|3 Months Ended|
Mar. 31, 2023
11. License Agreements
On February 23, 2023, the Company entered into a Commercial License Agreement (the “License Agreement”) with Inspirevax Inc. (“Inspirevax”) pursuant to which Inspirevax granted the Company an exclusive worldwide license to use Inspirevax’s inventions, patents, trade secrets, know-how, copyright, biological material, designs, and/or technical information created by or on behalf of Inspirevax (the “Inspirevax Technologies”) relating to its novel lipid-protein based intranasal adjuvants, to make, research, and develop an intra-nasal vaccine in combination with an antigen (“Combination Product”) to be used in an intranasal vaccine for use against diseases caused by coronaviruses and any genetic variants thereof to be sold by us. The Company agreed to pay in consideration for the License Agreement an upfront signing fee and to certain milestone payment obligations.
Through NTI, the Company is a party to a Patent License and Biological Materials License Agreement (the “License Agreement” or “NIH License”), dated March 23, 2020, with the United States Department of Health and Human Services (the “HHS”), as represented by the National Institute of Allergy and Infectious Diseases (“NIAID”), an Institute within the National Institutes of Health (“NIH”). Under the terms of the License Agreement, the Company holds a nonexclusive, worldwide license to certain specified patent rights (including patent applications, provisional patent applications and Patent Cooperation Treaty (“PCT”) patent applications) and biological materials relating to the use of pre-fusion coronavirus spike proteins to exploit products (“Licensed Products”) and practice processes (“Licensed Processes”) that are covered by the licensed patent rights and biological materials for the purpose of developing and commercializing a vaccine product candidate for SARS-CoV-2.

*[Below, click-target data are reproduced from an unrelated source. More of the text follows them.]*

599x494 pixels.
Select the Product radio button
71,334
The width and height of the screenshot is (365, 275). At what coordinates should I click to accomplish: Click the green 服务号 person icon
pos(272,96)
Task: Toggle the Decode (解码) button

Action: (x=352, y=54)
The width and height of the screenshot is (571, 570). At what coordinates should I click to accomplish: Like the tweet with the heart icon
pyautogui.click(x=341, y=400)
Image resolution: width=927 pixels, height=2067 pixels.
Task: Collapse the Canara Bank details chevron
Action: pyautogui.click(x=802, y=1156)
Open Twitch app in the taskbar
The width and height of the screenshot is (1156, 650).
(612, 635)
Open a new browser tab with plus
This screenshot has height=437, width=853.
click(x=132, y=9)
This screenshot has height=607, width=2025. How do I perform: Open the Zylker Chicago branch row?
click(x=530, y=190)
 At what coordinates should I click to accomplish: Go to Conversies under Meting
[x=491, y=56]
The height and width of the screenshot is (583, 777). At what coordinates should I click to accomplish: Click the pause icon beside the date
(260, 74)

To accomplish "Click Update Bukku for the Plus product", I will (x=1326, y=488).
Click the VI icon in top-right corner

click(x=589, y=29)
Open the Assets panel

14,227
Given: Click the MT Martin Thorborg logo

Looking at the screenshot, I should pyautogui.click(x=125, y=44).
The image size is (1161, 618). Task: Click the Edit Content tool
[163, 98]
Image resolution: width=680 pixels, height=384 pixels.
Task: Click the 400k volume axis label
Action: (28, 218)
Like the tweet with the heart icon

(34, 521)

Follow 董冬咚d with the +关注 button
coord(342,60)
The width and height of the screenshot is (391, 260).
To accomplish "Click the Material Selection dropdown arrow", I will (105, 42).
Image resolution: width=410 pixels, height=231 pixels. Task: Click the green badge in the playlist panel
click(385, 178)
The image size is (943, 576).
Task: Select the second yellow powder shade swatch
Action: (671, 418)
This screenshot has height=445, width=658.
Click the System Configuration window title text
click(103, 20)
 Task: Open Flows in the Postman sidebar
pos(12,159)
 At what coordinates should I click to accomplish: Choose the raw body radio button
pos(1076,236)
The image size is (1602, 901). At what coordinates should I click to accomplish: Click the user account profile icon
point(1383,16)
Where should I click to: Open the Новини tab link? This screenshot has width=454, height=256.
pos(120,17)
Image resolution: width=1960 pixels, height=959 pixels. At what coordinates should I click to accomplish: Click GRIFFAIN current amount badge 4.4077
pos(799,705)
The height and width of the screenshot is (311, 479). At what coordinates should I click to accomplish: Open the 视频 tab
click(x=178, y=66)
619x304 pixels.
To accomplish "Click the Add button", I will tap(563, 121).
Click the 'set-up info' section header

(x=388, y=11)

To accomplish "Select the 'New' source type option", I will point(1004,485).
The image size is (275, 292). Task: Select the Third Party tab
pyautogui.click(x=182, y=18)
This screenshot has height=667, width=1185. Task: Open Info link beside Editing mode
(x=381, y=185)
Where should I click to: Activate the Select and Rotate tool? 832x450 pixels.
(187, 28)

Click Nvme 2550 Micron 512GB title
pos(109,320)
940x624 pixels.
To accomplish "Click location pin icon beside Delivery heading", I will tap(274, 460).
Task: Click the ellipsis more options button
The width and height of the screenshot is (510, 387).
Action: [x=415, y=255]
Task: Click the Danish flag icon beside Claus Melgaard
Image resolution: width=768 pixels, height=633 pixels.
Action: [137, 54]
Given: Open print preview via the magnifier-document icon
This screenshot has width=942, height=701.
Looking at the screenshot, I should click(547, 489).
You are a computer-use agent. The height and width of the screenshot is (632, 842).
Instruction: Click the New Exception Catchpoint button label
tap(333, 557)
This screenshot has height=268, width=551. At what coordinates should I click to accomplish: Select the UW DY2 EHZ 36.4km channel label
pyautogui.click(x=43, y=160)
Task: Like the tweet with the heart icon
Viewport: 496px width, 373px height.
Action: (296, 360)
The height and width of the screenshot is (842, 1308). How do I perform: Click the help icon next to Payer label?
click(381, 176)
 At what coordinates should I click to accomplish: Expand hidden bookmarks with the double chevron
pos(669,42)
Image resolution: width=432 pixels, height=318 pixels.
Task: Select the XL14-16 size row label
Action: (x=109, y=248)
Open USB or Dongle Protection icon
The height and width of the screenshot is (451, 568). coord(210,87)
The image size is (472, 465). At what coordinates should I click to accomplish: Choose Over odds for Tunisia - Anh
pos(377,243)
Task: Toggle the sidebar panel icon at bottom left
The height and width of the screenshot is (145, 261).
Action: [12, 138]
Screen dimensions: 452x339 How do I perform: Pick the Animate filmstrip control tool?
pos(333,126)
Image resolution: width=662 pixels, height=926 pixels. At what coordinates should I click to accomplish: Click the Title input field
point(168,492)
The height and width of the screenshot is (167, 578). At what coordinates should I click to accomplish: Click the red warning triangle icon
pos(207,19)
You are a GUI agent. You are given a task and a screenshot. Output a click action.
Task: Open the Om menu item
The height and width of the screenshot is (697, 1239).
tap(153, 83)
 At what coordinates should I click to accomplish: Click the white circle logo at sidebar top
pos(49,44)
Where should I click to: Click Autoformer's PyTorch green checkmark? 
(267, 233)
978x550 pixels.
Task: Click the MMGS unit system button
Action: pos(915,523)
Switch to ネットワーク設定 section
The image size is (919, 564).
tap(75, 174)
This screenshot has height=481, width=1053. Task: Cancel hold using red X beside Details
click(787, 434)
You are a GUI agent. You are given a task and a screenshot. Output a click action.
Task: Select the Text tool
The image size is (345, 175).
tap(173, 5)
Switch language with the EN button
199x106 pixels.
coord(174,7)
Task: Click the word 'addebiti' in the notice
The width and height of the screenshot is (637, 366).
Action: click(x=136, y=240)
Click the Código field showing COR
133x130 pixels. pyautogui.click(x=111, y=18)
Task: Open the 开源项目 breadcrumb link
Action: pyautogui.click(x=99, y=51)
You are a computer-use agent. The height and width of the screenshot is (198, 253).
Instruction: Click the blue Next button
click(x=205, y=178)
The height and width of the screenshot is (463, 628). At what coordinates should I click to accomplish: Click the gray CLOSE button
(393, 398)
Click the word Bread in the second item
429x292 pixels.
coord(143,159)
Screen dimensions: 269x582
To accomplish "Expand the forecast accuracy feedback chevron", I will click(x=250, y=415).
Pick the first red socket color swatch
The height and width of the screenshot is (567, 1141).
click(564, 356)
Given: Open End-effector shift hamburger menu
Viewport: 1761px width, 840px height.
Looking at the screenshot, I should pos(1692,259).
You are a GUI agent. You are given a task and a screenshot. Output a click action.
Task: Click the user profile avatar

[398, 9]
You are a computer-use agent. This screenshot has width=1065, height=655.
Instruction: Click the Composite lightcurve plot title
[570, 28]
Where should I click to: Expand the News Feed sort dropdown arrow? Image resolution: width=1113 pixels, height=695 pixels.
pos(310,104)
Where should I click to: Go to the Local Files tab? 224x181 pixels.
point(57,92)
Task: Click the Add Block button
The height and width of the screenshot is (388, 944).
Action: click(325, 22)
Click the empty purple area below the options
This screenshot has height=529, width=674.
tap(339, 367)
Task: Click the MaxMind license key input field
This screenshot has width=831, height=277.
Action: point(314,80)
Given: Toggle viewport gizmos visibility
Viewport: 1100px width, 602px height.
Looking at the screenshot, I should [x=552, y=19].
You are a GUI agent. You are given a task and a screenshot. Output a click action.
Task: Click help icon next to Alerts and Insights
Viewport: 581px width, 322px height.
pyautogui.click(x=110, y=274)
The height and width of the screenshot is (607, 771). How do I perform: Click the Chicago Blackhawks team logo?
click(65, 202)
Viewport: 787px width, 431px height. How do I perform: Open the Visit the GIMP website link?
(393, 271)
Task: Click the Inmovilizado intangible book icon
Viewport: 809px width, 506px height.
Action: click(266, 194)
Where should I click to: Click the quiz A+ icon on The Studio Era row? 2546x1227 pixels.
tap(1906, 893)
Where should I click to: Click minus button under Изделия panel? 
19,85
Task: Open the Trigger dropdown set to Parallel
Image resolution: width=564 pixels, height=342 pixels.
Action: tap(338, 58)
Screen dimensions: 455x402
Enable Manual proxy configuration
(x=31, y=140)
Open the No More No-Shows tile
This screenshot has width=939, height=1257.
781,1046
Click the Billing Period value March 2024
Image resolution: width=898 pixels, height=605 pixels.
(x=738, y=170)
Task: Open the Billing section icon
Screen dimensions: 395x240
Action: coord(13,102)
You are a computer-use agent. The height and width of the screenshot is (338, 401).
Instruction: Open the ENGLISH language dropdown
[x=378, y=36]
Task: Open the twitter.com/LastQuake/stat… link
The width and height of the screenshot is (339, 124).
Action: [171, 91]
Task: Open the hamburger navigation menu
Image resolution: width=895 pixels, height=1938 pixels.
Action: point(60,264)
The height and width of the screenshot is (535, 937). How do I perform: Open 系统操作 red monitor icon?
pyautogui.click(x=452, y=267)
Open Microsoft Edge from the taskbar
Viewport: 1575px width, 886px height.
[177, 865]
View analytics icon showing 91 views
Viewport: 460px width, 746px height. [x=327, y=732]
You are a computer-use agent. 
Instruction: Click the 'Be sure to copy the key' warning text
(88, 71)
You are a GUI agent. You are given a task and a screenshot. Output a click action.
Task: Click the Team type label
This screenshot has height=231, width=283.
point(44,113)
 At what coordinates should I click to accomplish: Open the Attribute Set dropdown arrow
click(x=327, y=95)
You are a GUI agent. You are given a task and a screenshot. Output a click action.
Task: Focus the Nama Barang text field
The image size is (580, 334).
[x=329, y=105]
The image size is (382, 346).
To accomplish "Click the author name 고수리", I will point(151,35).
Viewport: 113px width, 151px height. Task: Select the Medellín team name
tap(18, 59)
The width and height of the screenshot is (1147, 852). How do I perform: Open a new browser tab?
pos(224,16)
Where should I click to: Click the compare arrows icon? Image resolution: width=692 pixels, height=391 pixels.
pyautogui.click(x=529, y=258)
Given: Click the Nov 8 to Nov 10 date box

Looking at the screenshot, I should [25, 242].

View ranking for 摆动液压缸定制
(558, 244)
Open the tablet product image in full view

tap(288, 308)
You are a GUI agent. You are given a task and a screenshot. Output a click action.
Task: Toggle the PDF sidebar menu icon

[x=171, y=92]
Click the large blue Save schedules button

On July 26, 2021, the Company entered into a non-exclusive Technology License Agreement (the “License Agreement”) with the National Research Council of Canada (“NRC”) pursuant to which the NRC grants to the Company a license to use NRC’s inventions, patents, trade secrets, know-how, copyright, biological material, designs, and/or technical information created by or on behalf of the NRC (the “NRC Technologies”) relating to the derivatives of CHO 2353 TM Cell Line listed in the License Agreement (the “Stable Cells”) to: (i) make, research, and develop SARS-CoV-2 spike protein manufactured by a Stable Cell (the “Drug Substance”) within Canada, Australia, the United Kingdom, the European Union and the United States (U.S.) (collectively the “Territory”); (ii) file regulatory approval, export and sell the final formulation of the Drug Substance (“Products”) and (iii) engage contractors to use the Stable Cells to make Drug Substance or Products on behalf of the Company to be used and sold, worldwide, by the Company. The License Agreement was subsequently amended to include the Delta and Omicron variants. In addition, the Company subsequently amended the License Agreement to broaden the non-exclusive field of use to include all diseases caused by coronaviruses and any genetic variants thereof. Additional amendments to the License Agreement removed certain protocols and reagents from the License Agreement, and included amendments to remove any license fees owed by the Company to the NRC related to the returned protocols and reagents.